[Try it]
Could you reproduce the lines below from the one with "Reset the project" through the one with "Given: Reset the Background Color setting"? Keep both ends and add nothing.

**** Dataset

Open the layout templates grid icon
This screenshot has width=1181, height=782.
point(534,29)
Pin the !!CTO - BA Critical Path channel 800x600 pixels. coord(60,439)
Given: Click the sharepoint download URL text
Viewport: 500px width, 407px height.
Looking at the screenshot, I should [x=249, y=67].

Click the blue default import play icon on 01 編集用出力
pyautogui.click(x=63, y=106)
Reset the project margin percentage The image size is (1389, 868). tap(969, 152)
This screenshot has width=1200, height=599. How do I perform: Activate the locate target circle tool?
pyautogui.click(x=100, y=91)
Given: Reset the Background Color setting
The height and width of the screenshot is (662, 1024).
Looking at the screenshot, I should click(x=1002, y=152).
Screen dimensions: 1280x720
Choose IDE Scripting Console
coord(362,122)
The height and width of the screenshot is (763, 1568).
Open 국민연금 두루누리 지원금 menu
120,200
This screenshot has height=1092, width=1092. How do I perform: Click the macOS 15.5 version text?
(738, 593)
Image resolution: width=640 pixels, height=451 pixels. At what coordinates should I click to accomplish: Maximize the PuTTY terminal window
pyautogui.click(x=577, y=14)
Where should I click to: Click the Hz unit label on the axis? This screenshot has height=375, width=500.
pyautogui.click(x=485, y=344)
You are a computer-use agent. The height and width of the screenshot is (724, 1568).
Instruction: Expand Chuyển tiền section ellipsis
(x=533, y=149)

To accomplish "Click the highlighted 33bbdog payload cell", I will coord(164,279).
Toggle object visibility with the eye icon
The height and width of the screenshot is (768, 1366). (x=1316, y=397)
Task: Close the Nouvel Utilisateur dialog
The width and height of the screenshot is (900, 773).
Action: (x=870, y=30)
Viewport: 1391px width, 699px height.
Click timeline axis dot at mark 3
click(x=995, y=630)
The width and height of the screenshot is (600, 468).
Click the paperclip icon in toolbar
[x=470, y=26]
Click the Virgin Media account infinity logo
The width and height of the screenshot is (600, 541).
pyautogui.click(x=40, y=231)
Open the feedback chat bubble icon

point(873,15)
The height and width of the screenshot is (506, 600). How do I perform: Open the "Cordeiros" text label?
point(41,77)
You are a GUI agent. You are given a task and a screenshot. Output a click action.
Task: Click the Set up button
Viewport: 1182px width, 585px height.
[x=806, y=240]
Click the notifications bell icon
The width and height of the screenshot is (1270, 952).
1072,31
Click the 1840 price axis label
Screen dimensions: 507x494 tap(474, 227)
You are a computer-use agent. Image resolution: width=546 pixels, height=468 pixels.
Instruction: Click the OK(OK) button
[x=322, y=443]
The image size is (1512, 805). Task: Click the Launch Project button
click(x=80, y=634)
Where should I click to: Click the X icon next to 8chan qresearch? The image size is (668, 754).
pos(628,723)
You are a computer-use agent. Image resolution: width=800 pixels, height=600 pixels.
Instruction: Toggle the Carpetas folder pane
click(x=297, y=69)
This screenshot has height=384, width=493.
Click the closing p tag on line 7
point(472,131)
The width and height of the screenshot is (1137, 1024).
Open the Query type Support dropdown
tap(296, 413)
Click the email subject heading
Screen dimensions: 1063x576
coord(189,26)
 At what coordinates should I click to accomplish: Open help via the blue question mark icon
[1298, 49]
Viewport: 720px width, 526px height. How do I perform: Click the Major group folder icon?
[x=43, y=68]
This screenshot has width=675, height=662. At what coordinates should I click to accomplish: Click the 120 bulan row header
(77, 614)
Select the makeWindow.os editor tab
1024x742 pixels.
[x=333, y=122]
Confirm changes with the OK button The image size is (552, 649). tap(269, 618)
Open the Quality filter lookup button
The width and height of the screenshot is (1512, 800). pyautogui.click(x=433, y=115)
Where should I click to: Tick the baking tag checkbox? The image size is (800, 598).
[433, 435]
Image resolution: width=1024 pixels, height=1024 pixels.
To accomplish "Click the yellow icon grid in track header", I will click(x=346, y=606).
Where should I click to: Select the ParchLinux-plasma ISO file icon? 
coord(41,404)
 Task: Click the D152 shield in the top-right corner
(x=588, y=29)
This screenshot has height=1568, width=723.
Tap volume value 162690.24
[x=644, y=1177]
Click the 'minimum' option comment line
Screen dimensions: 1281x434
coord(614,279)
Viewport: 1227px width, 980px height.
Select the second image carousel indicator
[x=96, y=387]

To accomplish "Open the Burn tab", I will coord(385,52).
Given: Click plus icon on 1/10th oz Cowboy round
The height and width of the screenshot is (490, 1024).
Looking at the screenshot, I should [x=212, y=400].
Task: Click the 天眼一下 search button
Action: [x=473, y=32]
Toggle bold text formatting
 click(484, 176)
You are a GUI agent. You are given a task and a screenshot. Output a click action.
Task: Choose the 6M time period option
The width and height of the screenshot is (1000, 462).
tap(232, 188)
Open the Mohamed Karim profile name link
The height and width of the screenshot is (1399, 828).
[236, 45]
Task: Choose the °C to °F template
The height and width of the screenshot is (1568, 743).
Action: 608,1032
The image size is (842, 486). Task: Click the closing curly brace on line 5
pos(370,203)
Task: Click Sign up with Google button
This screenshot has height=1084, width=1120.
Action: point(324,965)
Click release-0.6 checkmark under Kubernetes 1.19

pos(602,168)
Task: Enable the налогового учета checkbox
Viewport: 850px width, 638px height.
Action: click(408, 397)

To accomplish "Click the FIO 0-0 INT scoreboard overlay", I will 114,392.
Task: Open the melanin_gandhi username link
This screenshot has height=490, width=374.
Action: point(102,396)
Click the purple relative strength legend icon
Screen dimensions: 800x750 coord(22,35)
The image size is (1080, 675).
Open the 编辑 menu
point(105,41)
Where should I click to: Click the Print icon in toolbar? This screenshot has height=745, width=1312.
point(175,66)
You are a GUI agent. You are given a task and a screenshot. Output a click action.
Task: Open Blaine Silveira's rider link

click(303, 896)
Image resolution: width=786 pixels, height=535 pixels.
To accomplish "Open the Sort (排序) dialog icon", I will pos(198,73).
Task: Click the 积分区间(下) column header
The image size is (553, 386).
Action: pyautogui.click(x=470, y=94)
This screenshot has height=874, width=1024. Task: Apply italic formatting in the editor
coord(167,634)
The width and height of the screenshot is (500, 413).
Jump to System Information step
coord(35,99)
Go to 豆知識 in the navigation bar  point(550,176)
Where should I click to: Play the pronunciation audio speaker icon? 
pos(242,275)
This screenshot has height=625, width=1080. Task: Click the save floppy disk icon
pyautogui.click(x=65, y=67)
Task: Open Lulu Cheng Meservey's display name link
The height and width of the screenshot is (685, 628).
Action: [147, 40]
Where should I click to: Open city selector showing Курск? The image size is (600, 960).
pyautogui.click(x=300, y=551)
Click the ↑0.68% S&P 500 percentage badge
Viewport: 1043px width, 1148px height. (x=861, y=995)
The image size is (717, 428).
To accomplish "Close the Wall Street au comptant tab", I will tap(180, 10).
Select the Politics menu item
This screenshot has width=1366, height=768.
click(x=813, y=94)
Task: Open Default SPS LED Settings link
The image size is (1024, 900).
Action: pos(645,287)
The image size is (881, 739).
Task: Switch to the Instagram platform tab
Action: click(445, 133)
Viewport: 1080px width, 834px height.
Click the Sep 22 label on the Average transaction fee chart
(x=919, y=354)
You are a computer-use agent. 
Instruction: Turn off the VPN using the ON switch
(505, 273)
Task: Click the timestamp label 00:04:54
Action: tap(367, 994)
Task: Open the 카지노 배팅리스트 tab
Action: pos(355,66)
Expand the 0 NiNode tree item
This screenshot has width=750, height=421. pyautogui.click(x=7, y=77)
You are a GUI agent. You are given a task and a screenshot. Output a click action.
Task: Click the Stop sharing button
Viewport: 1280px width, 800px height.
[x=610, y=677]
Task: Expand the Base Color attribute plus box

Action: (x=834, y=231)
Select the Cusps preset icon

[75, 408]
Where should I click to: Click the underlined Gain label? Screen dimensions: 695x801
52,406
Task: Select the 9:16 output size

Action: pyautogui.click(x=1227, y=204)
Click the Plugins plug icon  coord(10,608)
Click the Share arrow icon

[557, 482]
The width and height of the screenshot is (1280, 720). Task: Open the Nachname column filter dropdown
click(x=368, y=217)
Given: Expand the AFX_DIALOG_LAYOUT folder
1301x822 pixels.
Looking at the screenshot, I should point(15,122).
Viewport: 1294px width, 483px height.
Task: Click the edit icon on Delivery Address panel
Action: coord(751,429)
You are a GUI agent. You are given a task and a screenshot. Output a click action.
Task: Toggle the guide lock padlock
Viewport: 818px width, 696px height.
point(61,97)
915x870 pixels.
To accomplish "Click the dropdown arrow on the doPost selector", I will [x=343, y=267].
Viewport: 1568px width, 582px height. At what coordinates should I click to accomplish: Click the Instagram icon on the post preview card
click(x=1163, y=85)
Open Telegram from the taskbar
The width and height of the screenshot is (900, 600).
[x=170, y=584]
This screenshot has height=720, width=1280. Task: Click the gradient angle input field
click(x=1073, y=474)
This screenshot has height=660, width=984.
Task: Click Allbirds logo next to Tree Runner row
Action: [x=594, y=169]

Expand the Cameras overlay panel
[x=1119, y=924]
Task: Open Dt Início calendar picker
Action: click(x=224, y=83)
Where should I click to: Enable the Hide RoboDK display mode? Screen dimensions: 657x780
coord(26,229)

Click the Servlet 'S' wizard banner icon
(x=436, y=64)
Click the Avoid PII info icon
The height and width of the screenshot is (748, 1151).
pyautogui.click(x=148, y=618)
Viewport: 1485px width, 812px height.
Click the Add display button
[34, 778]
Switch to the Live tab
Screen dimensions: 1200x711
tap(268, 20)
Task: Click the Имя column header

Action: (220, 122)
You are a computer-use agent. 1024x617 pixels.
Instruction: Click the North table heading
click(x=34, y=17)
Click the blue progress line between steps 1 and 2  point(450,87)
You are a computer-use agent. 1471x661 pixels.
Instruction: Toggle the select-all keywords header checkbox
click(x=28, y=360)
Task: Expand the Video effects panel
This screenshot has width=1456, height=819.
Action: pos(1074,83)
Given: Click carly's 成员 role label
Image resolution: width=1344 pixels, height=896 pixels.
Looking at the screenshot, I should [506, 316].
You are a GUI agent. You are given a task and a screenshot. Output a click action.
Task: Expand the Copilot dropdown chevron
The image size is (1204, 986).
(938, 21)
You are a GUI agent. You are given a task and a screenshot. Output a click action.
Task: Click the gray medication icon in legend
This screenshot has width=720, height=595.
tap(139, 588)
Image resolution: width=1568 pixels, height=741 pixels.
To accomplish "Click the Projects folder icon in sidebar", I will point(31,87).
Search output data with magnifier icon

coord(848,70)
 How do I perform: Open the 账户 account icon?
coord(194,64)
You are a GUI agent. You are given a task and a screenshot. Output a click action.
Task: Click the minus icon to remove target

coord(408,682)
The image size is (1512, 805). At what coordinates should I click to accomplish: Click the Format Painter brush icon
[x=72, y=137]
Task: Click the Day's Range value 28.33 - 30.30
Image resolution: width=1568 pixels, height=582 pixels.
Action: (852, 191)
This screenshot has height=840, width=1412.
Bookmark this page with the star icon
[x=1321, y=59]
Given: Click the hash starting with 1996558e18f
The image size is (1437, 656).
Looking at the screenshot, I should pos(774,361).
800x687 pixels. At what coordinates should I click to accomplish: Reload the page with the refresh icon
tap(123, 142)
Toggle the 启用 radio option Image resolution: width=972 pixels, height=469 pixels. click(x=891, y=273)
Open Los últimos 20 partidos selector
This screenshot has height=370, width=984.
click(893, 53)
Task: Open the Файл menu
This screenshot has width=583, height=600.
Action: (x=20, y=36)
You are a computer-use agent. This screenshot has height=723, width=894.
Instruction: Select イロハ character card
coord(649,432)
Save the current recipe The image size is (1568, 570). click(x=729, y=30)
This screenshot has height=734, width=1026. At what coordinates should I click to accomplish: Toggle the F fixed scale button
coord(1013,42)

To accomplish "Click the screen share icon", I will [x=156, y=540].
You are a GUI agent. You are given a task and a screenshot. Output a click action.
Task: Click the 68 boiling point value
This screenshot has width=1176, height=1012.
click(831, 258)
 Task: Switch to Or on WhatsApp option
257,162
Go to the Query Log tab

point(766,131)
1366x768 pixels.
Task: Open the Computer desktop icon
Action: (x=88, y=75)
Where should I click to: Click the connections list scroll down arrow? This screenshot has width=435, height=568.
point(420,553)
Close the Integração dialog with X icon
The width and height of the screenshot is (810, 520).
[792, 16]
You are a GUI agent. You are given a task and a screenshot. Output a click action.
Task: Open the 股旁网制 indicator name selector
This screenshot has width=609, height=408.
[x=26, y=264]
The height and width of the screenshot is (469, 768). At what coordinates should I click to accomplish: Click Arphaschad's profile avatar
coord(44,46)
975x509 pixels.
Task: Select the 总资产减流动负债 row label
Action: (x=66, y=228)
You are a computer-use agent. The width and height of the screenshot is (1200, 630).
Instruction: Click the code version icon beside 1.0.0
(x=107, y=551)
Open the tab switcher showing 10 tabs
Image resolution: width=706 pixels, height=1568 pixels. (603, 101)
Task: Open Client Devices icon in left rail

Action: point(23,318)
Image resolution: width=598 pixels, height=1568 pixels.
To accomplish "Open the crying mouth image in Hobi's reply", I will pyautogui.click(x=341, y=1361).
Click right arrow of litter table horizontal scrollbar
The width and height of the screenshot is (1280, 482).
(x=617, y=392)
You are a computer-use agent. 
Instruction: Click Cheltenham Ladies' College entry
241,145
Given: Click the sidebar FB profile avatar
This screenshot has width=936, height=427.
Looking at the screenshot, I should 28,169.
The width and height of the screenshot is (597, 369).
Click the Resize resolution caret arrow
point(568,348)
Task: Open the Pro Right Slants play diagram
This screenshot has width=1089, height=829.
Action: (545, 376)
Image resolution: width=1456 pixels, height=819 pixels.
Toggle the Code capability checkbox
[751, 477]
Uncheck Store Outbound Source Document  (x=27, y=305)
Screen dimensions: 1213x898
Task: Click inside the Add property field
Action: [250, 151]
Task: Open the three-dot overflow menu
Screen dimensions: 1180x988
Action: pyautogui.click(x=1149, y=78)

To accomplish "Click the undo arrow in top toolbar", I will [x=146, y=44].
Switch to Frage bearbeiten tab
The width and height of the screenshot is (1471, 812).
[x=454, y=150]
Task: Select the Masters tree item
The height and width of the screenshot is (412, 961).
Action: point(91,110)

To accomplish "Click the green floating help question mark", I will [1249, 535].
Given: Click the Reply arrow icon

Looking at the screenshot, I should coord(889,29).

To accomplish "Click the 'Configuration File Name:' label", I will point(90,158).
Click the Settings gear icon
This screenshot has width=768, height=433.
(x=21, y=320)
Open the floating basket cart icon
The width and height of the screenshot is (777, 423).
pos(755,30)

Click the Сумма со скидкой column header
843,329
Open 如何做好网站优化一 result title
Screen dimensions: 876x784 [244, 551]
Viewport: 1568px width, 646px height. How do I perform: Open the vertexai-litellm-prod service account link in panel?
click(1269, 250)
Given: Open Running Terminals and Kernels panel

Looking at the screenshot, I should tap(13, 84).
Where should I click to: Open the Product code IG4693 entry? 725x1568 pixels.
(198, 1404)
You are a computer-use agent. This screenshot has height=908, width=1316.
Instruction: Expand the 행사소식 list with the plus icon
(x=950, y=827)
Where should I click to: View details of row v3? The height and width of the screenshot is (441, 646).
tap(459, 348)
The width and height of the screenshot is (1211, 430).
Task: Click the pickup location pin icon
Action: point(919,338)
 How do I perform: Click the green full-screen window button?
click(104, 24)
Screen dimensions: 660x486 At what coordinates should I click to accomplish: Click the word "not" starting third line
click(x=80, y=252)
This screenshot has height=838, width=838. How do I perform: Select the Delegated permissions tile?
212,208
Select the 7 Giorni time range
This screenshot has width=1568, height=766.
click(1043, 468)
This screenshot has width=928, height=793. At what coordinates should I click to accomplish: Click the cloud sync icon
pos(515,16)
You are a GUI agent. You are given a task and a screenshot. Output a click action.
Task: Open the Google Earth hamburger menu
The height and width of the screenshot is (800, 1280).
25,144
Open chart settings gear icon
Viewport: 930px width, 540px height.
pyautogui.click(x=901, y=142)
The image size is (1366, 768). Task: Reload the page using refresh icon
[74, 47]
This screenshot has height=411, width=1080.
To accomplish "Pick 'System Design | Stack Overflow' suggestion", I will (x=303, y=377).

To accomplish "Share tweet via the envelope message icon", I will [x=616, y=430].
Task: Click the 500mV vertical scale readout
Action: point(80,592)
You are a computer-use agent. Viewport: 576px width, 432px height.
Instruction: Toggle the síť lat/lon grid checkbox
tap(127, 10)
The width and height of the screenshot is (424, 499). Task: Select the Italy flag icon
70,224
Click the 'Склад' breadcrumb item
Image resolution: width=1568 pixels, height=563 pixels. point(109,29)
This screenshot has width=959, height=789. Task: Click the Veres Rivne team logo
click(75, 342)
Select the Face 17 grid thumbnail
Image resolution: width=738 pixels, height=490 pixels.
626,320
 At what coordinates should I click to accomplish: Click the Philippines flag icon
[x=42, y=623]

********

[Response to this exercise]
Reset the project margin percentage The image size is (1389, 868). tap(969, 152)
This screenshot has width=1200, height=599. How do I perform: Activate the locate target circle tool?
pyautogui.click(x=100, y=91)
Given: Reset the Background Color setting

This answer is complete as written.